Henry Miller in The West
Henry Miller (1827–1916) was a California cattle baron and a litigant in Lux v. Haggin, a seminal State Supreme Court case establishing California water law. Born Heinrich Alfred Kreiser in Germany, he immigrated to America in 1844 and worked as a butcher before sailing for California in 1949. He adopted the name "Henry Miller" after purchasing a "non-transferable" ticket for San Francisco from a young shoe-salesman of that name.
In San Francisco, Miller built a thriving meat business. In 1858, he merged with his chief competitor, Charles Lux, an immigrant from Alsace. Together they accumulated more than 1.4 million acres throughout California, Oregon, and Nevada.
In 1879, Miller and Lux sued James Ben Ali Haggin for violating their riparian rights to the water flowing from the Kern River through their lands in the Buena Vista Slough. Haggin, a land speculator and farmer with more than 100,000 acres of land upstream of the Miller-Lux holdings, argued that rights of appropriation allowed him to siphon off a major portion of the Kern's volume for irrigation.

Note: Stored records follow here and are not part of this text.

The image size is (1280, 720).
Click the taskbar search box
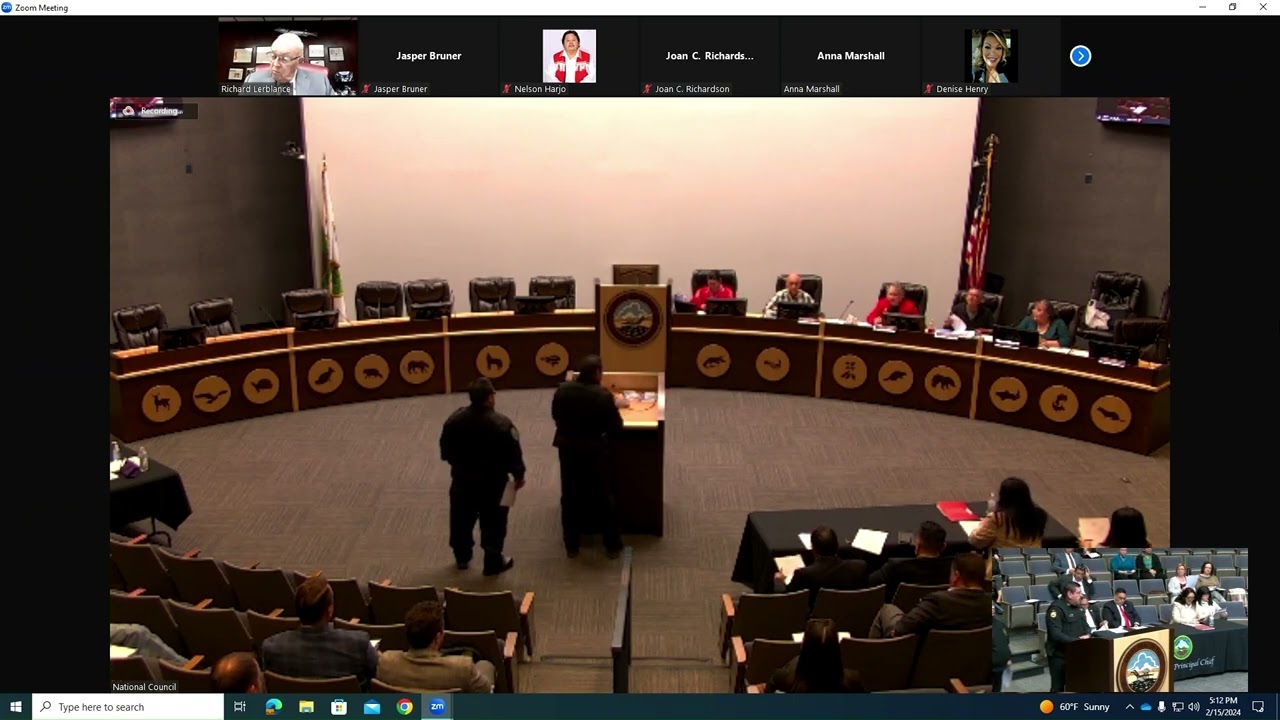pos(128,707)
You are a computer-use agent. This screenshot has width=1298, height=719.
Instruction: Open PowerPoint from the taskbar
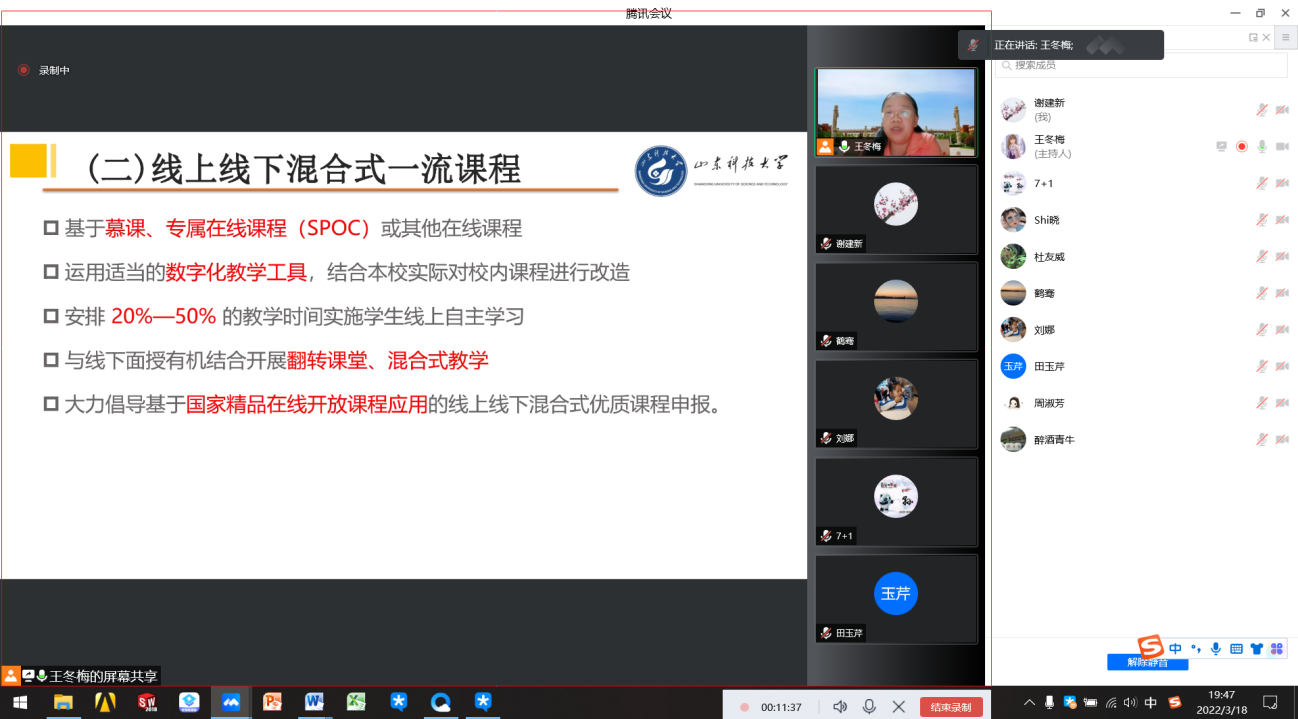coord(272,702)

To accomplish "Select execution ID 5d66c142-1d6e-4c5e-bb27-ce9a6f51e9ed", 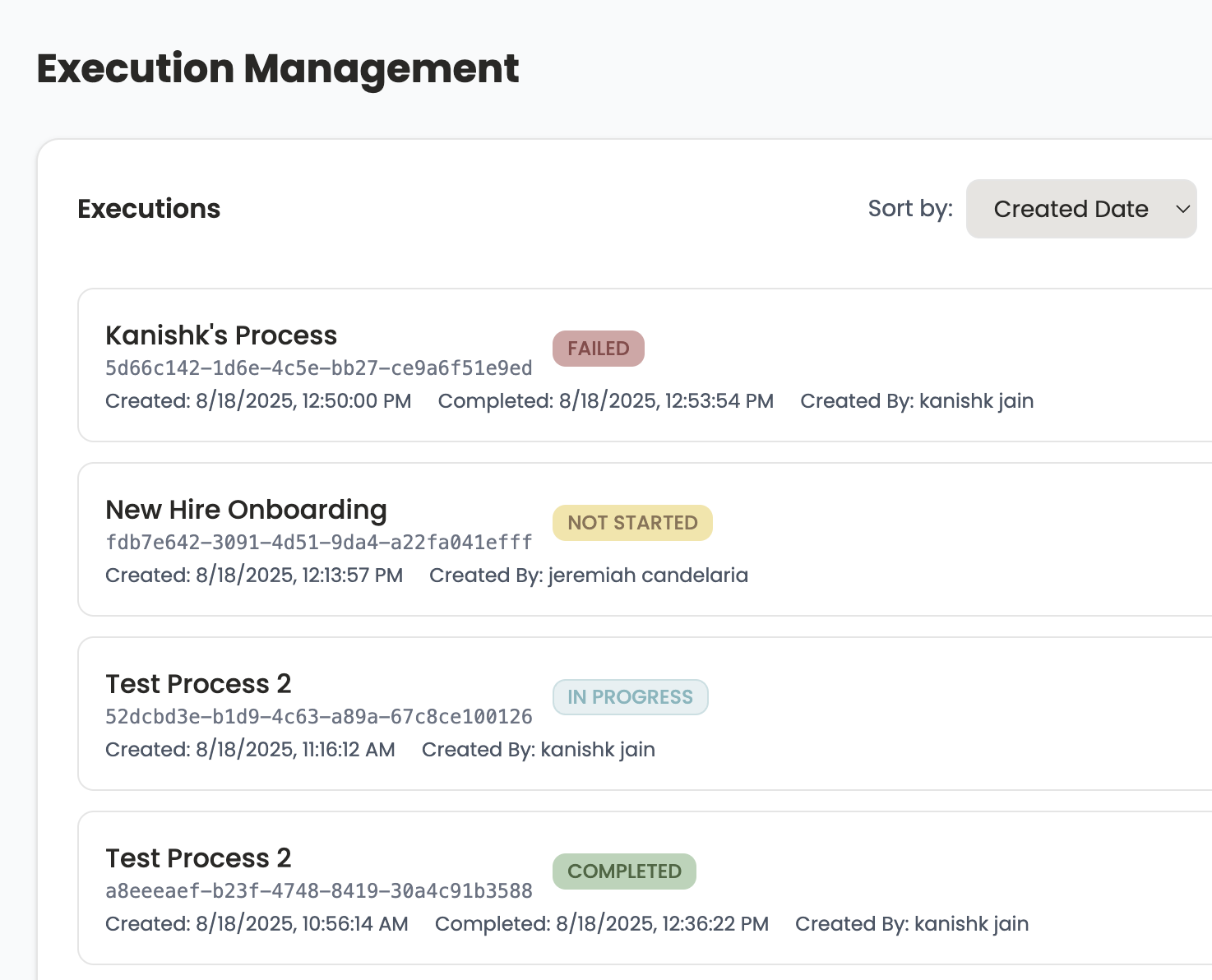I will pos(318,368).
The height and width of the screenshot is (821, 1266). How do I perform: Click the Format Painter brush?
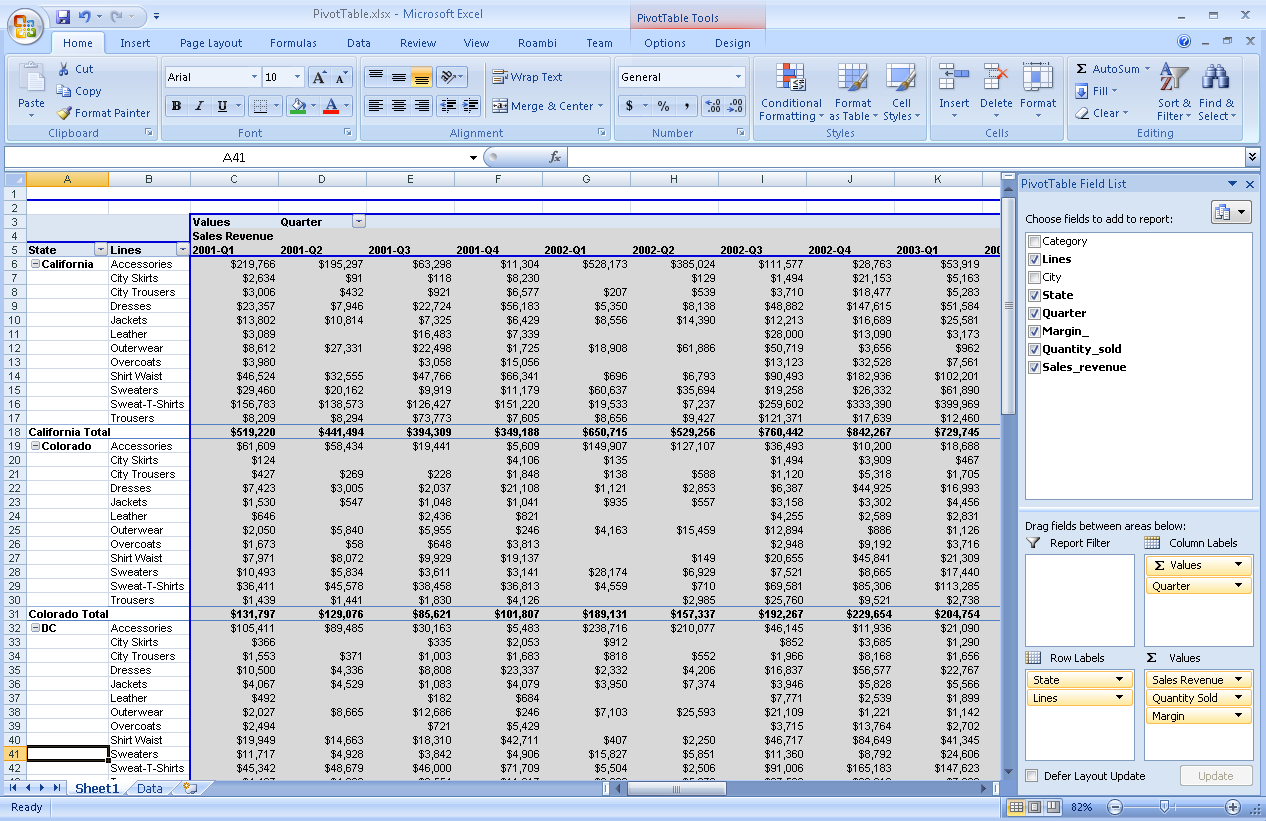coord(65,113)
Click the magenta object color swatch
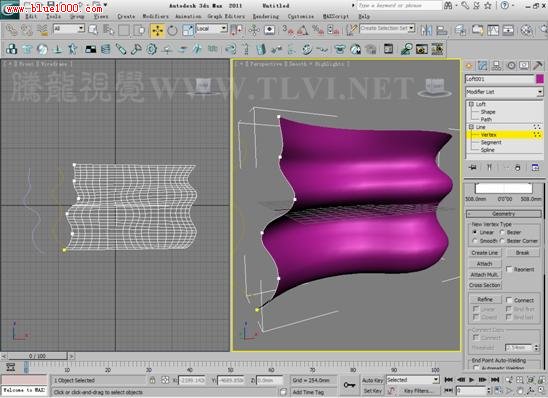Screen dimensions: 548x398 click(540, 79)
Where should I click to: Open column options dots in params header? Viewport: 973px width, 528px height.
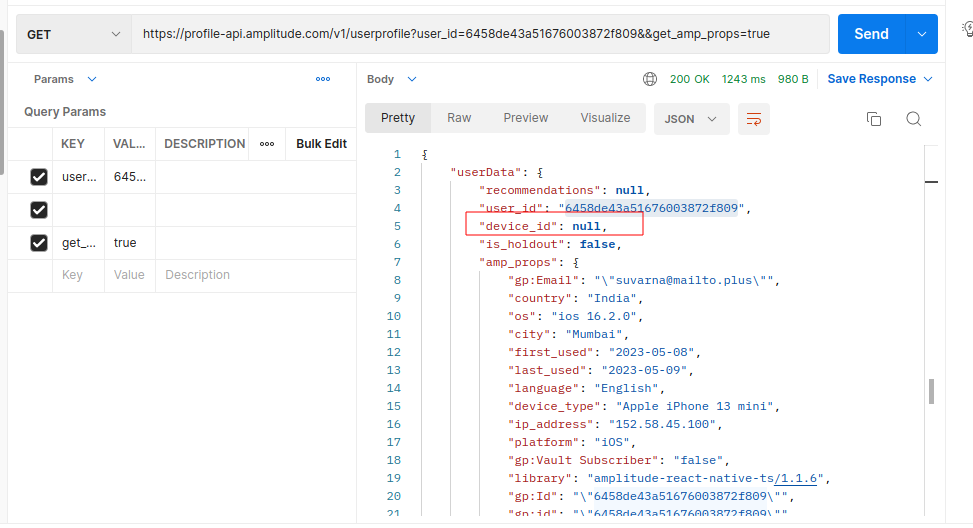[x=267, y=144]
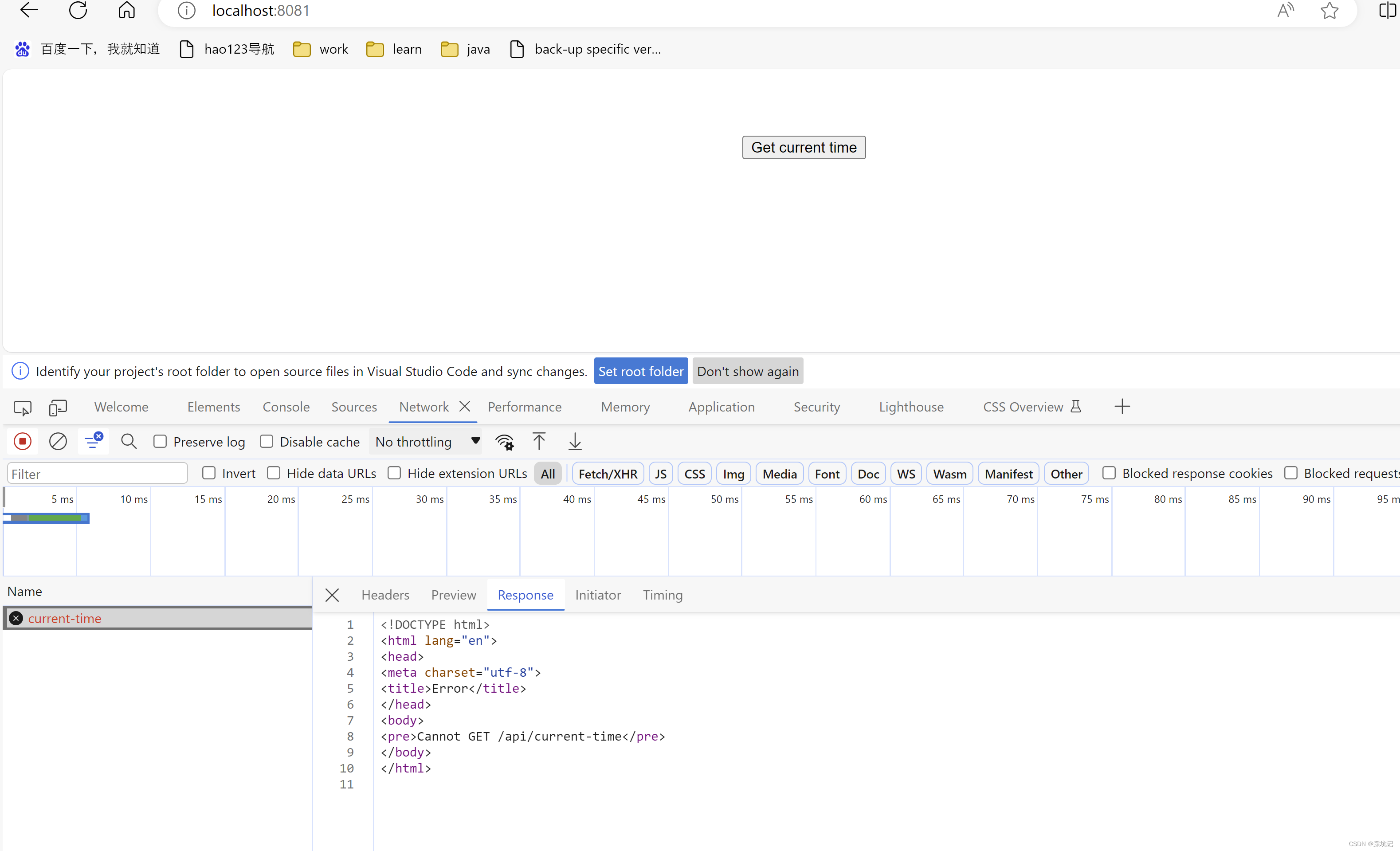Click the online/offline network conditions icon
Screen dimensions: 1400x851
click(x=504, y=441)
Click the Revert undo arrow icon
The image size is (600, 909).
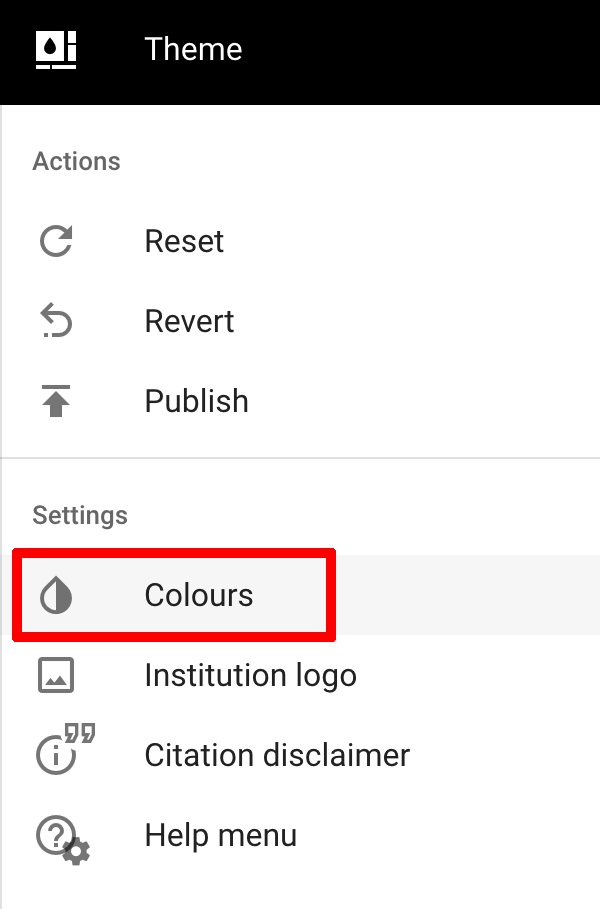pos(56,321)
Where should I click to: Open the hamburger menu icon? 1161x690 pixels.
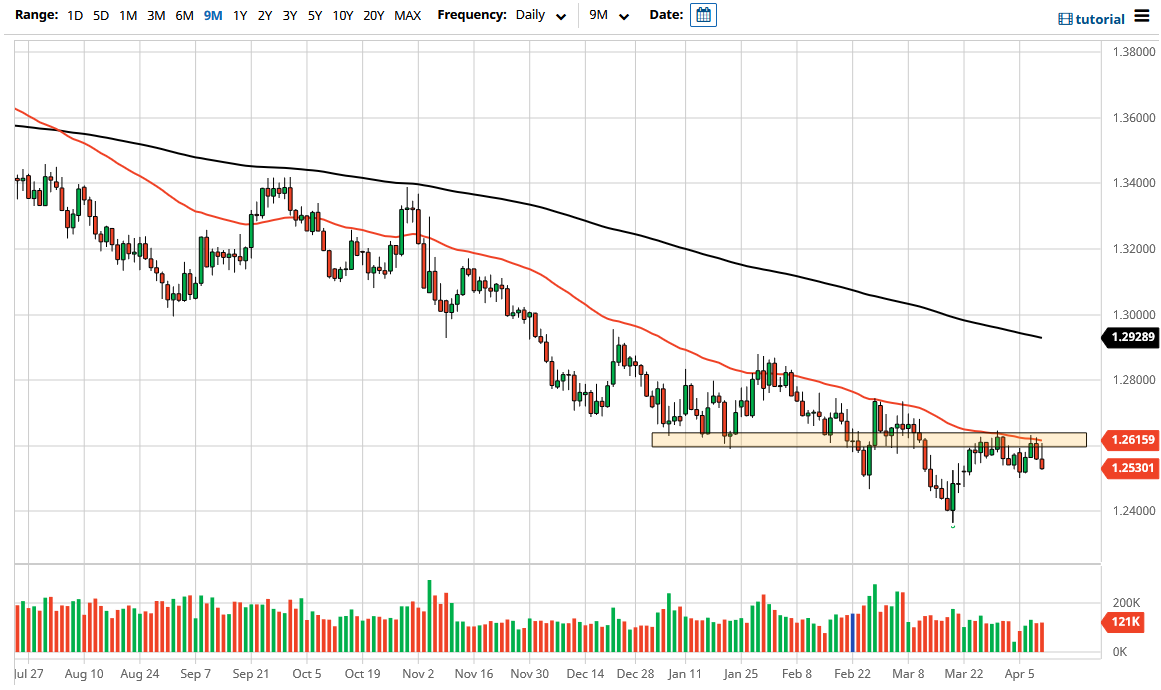pos(1141,16)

A lower court held in Haggin's favor, but upon appeal to the California State Supreme Court, Miller and Lux prevailed. The ruling established the "California Doctrine," stating that while riparian water rights inhere in the land, farmers and factory owners could claim rights of appropriation if their use served a beneficial purpose and if their use pre-dated the use of riparian claimants downstream.